It was determined by measuring the amount of deformation up to a load of 275N. Hardness (1) Center hardness Center of center, 5mm, 10mm, 15mm from center
The hardness of the core was cut into two equal parts, and the cut surface was 5 mm, 10 mm, and 15 m from the center and center.
At a point of m, the measurement was performed using a Shore D type spring hardness tester specified in ASTM-D 2240-68. The surface hardness of the center was similarly measured on the outer surface of the prepared core. (2) Intermediate layer and cover hardness Approximately 2 m thick prepared from the intermediate layer and cover composition
m hot-pressed sheet was stored at 23 ° C. for 2 weeks, and then three or more sheets were stacked and subjected to ASTM-D2240-68.
The measurement was performed using a Shore D type spring hardness tester specified in Table 1.

Flight Performance (1) Flight Performance 1: A Wood No. 1 club (W # 1, driver) made of a metal head was attached to a swing robot manufactured by True Temper, and a golf ball was driven at a head speed of 35 m.
Immediately after launching by measuring the launch angle (the launch angle of the golf ball when launched) and the carry (distance to the drop point) as the flight distance, and taking continuous photos of the hit golf ball The spin amount (back spin amount) was determined. The measurement was performed five times for each golf ball (the number of samples n = 5), and the average value was calculated to obtain the result of each golf ball. (2) Flight performance 2: Attach No. 5 iron (I # 5) to a swing robot manufactured by True Temper, hit a golf ball at a head speed of 30 m / sec, and launch angle (launch angle of golf ball when launched) ), The carry (the distance to the drop point) was measured as the flight distance, and the amount of spin (the amount of back spin) was determined by continuously photographing the hit golf ball. Each sample was measured by hitting 12 balls (number of samples n = 12), and the average value was displayed.

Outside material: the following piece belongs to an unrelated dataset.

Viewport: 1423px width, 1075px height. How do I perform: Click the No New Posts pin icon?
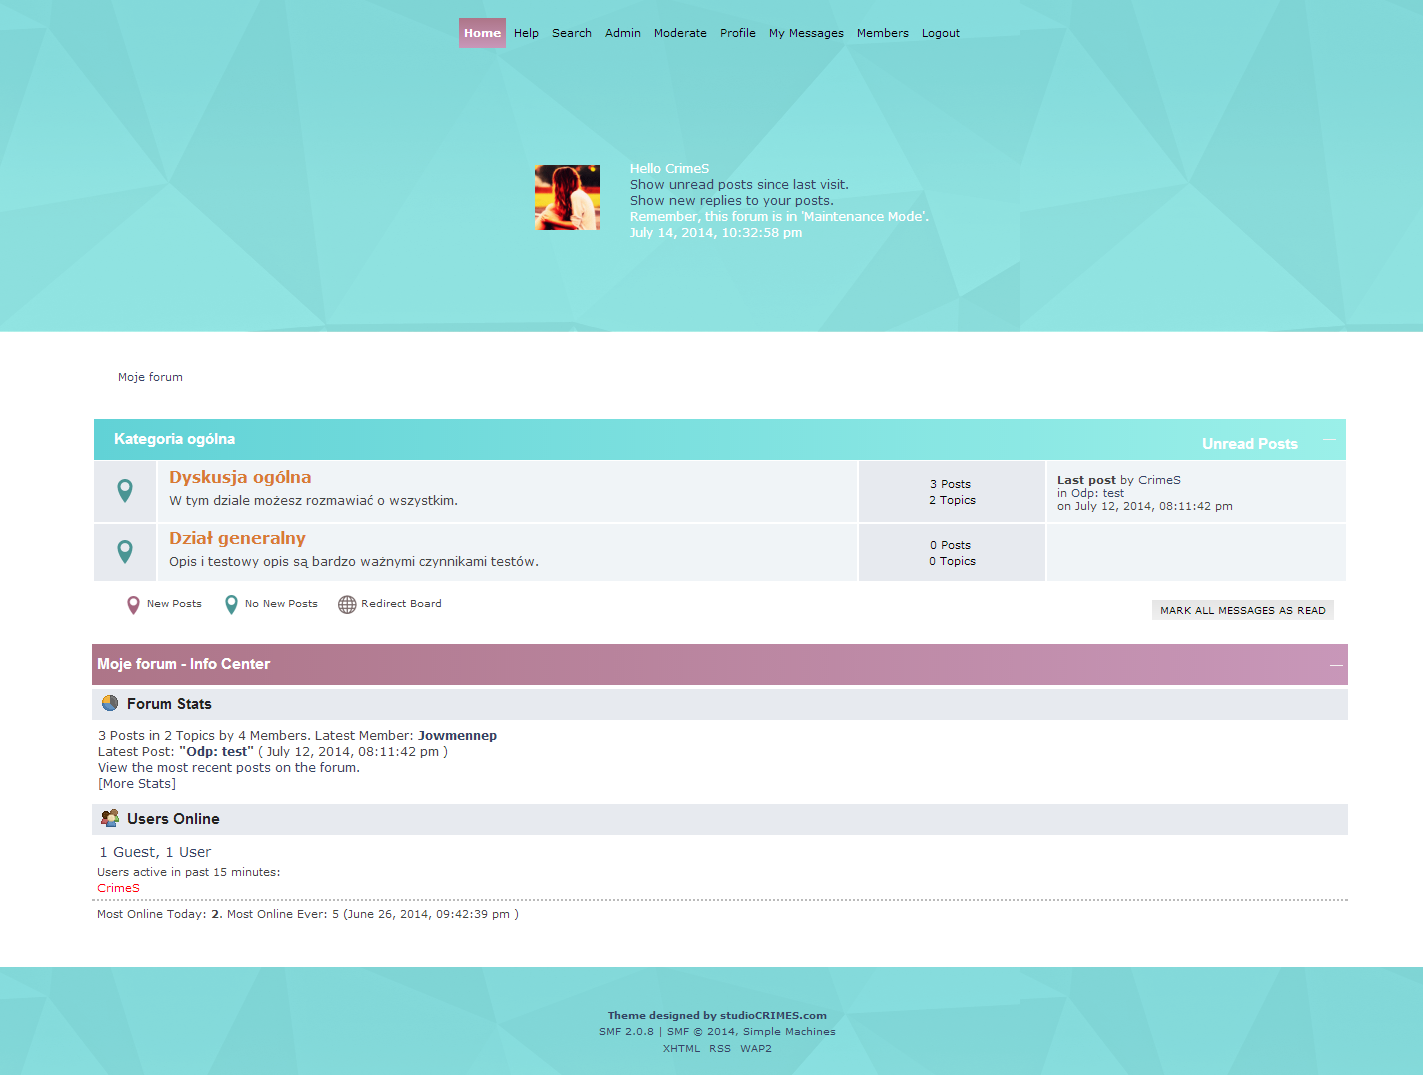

Feeling at the time of hitting An actual hitting test was performed by 10 golfers using a metal head wood No. 1 club (W # 1, driver).
The ballistic feeling and the strength of the impact at the time of the hit were evaluated, and the most frequent evaluation was the feeling of the ball. The criteria were as follows. Judgment criteria (feeling of ballistic) ◎… The launch angle is high, the ball is stretched, and the ball feels good to fly. ×… The launch angle is high, but the ball does not stretch and feels not to fly XX. Feels low and does not fly (impact) ◎… soft and light good feeling 〇… soft and good feeling ×… hard and bad feeling +… heavy and bad feeling

(Test Results)

[Table 9]

[0075]

[Table 10]

[0076]

[Table 11]

[0077]

[Table 12]

[0078]

[Table 13]

[0079]

[Table 14]

[0080]

[Table 15]

[0081]

[Table 16]

From the above results, the golf balls of Examples 1 to 8 of the present invention are superior to the golf balls of Comparative Examples 1 to 14 in flight performance while maintaining a good feel at impact. It can be seen that the golf ball is a three-piece solid golf ball having excellent flight performance due to a high launch angle and a low spin rate even when hit at a low head speed.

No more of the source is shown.